Drone warfare arrives in the Gulf. Ukraine offers solutions.

Iran isn’t winning the war being waged against it by the United States and Israel. But in the way it is responding militarily, it may be changing the rules of how wars are fought – and Ukraine might have the answers that the U.S. and its allies will need to respond.

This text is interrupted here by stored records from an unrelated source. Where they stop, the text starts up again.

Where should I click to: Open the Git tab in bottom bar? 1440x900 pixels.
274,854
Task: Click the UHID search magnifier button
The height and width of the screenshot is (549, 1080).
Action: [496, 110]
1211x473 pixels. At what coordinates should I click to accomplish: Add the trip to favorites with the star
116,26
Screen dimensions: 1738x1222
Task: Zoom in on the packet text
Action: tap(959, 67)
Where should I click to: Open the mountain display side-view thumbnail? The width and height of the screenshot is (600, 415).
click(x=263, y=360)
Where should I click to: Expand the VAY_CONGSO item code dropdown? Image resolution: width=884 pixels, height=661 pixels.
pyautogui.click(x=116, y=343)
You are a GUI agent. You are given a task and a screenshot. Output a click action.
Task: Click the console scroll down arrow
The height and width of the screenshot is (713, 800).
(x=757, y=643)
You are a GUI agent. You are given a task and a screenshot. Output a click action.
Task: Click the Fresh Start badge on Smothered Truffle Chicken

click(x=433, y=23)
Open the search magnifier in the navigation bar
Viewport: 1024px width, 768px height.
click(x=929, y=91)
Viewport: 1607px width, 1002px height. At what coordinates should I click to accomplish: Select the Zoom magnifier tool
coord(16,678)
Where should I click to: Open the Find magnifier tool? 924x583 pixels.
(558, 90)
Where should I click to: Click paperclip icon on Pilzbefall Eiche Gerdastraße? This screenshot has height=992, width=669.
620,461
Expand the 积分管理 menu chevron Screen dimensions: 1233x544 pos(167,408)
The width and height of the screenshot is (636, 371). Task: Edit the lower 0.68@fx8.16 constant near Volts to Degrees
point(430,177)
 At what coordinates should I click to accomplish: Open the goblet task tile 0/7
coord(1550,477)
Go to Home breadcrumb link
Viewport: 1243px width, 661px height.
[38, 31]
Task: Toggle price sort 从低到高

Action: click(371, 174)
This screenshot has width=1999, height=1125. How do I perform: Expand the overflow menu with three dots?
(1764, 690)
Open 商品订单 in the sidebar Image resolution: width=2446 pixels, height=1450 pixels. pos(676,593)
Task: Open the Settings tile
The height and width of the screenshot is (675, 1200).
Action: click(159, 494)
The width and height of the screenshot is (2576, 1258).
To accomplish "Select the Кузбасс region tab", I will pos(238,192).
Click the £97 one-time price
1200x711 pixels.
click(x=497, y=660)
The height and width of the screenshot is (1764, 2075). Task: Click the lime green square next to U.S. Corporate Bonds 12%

Since the war began, Tehran has departed from its familiar playbook of tightly calibrated tit-for-tat escalation. Rather than concentrating firepower on a single, decisive target to overwhelm air defenses, its first retaliatory strikes were dispersed both in type and geography. The first drone and missile barrages hit airports, energy infrastructure, military bases, and hotels in the Gulf. Israeli cities and U.S. military and diplomatic assets in the region came next, followed by radar systems used to track incoming threats. Vessels transiting the Strait of Hormuz are in the crosshairs. The weekend saw attacks against docks, ports, and oil storage depots.

The shift in strategy has punctured the sense of security long cultivated by Gulf states, while inflicting psychological pressure on civilian populations across the region and rattling global markets and shipping lanes. It is also triggering a rethink of conventional air-defense math. Combined missile and drone attacks have become a defining feature of modern warfare. Cheap drones and relatively inexpensive missiles can compel defenders to expend far more costly interceptors, tilting the offense-defense balance toward attackers able to produce unmanned weapons at scale.

Why We Wrote This

Iran has shown they can do a lot of damage to United States and Israeli assets – and regional allies in the Gulf – via missile and drone attacks. But one country can offer its deep experience on how to counter such a blitz: Ukraine.

But such dynamics are already well understood in Ukraine, particularly in cities that spent years defending against waves of Iranian-designed drones launched by Russia. Kyiv has already begun sharing those lessons with U.S. partners in the Middle East. Teams of Ukrainian specialists have reportedly been dispatched to Gulf states and to Jordan to advise on counter-drone defenses and explore cooperation on battlefield technologies such as electronic warfare.

“They’ve basically got a Ph.D. in anti-drone warfare,” says Patrycja Bazylczyk, associate director and associate fellow with the Missile Defense Project at the Center for Strategic and International Studies. “They’ve really honed their craft of intercepting drones by many means.”

“Quality to quantity”

Since the start of Operation Roaring Lion, Iran has unleashed about 1,400 missiles and nearly 4,000 unmanned aerial vehicles across the region, striking Israel, the Gulf states, Iraq, Jordan, Oman, Turkey, Cyprus, and Azerbaijan, while Lebanon-based forces aimed more than 400 rockets toward Israel, according to a March 15 data summary compiled by The Institute for National Security Studies (INSS), an Israeli think tank.

Smoke rising from an area near the Dubai International Airport is seen through the windshield of a vehicle, after a drone attack hit a fuel tank, according to Dubai authorities, amid the U.S.-Israel conflict with Iran, in Dubai, United Arab Emirates, March 16, 2026.

“There is a quality to quantity,” says Grant Rumley, a senior fellow at The Washington Institute for Near East Policy and former Middle East policy adviser. “If you can cheaply produce large numbers of one-way attack drones, you can overwhelm an adversary’s air defenses and inflict damage that may not be as destructive as a missile strike, but can still have a major psychological and economic impact.”